Stored items:
__________________________________________________

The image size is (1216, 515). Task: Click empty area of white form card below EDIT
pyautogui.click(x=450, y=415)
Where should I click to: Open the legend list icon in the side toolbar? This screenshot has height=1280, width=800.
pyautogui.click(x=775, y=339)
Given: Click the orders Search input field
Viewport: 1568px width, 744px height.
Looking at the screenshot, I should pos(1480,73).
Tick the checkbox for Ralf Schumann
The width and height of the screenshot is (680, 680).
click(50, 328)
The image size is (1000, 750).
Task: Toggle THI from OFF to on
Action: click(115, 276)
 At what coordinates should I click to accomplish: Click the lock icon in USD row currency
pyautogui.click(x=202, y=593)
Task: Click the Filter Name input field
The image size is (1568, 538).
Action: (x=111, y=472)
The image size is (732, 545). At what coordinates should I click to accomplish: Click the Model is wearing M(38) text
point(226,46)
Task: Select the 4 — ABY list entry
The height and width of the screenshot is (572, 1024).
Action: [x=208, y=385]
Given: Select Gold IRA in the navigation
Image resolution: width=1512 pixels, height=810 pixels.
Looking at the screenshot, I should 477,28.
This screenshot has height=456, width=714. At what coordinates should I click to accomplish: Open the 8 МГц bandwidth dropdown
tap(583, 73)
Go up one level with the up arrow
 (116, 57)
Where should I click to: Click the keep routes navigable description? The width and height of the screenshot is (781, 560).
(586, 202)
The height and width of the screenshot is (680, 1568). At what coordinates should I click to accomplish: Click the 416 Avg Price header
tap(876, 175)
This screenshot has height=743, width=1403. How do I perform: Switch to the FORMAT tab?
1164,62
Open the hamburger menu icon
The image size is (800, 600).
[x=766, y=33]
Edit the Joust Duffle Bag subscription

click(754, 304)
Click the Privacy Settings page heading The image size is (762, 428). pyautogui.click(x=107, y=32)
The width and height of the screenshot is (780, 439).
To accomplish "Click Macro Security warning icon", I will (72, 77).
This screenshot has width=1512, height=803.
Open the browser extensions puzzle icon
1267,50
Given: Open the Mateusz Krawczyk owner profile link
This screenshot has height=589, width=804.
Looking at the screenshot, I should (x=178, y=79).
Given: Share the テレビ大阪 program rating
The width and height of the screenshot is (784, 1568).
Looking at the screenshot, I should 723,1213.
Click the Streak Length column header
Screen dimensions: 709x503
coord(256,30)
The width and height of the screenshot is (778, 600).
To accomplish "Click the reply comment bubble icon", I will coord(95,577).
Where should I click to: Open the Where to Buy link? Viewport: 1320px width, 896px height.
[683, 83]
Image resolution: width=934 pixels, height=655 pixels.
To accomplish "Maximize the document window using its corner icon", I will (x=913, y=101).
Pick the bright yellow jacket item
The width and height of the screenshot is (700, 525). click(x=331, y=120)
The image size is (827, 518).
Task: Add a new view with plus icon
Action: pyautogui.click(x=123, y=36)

__________________________________________________

Please transcribe each entry exactly, keeping every word as it is.

The image size is (1216, 515). Task: Click empty area of white form card below EDIT
pyautogui.click(x=450, y=415)
Where should I click to: Open the legend list icon in the side toolbar? This screenshot has height=1280, width=800.
pyautogui.click(x=775, y=339)
Given: Click the orders Search input field
Viewport: 1568px width, 744px height.
Looking at the screenshot, I should pos(1480,73).
Tick the checkbox for Ralf Schumann
The width and height of the screenshot is (680, 680).
click(50, 328)
The image size is (1000, 750).
Task: Toggle THI from OFF to on
Action: click(115, 276)
 At what coordinates should I click to accomplish: Click the lock icon in USD row currency
pyautogui.click(x=202, y=593)
Task: Click the Filter Name input field
The image size is (1568, 538).
Action: (x=111, y=472)
The image size is (732, 545). At what coordinates should I click to accomplish: Click the Model is wearing M(38) text
point(226,46)
Task: Select the 4 — ABY list entry
The height and width of the screenshot is (572, 1024).
Action: [x=208, y=385]
Given: Select Gold IRA in the navigation
Image resolution: width=1512 pixels, height=810 pixels.
Looking at the screenshot, I should 477,28.
This screenshot has height=456, width=714. At what coordinates should I click to accomplish: Open the 8 МГц bandwidth dropdown
tap(583, 73)
Go up one level with the up arrow
 (116, 57)
Where should I click to: Click the keep routes navigable description? The width and height of the screenshot is (781, 560).
(586, 202)
The height and width of the screenshot is (680, 1568). At what coordinates should I click to accomplish: Click the 416 Avg Price header
tap(876, 175)
This screenshot has height=743, width=1403. How do I perform: Switch to the FORMAT tab?
1164,62
Open the hamburger menu icon
The image size is (800, 600).
[x=766, y=33]
Edit the Joust Duffle Bag subscription

click(754, 304)
Click the Privacy Settings page heading The image size is (762, 428). pyautogui.click(x=107, y=32)
The width and height of the screenshot is (780, 439).
To accomplish "Click Macro Security warning icon", I will (72, 77).
This screenshot has width=1512, height=803.
Open the browser extensions puzzle icon
1267,50
Given: Open the Mateusz Krawczyk owner profile link
This screenshot has height=589, width=804.
Looking at the screenshot, I should (x=178, y=79).
Given: Share the テレビ大阪 program rating
The width and height of the screenshot is (784, 1568).
Looking at the screenshot, I should 723,1213.
Click the Streak Length column header
Screen dimensions: 709x503
coord(256,30)
The width and height of the screenshot is (778, 600).
To accomplish "Click the reply comment bubble icon", I will coord(95,577).
Where should I click to: Open the Where to Buy link? Viewport: 1320px width, 896px height.
[683, 83]
Image resolution: width=934 pixels, height=655 pixels.
To accomplish "Maximize the document window using its corner icon", I will (x=913, y=101).
Pick the bright yellow jacket item
The width and height of the screenshot is (700, 525). click(x=331, y=120)
The image size is (827, 518).
Task: Add a new view with plus icon
Action: pyautogui.click(x=123, y=36)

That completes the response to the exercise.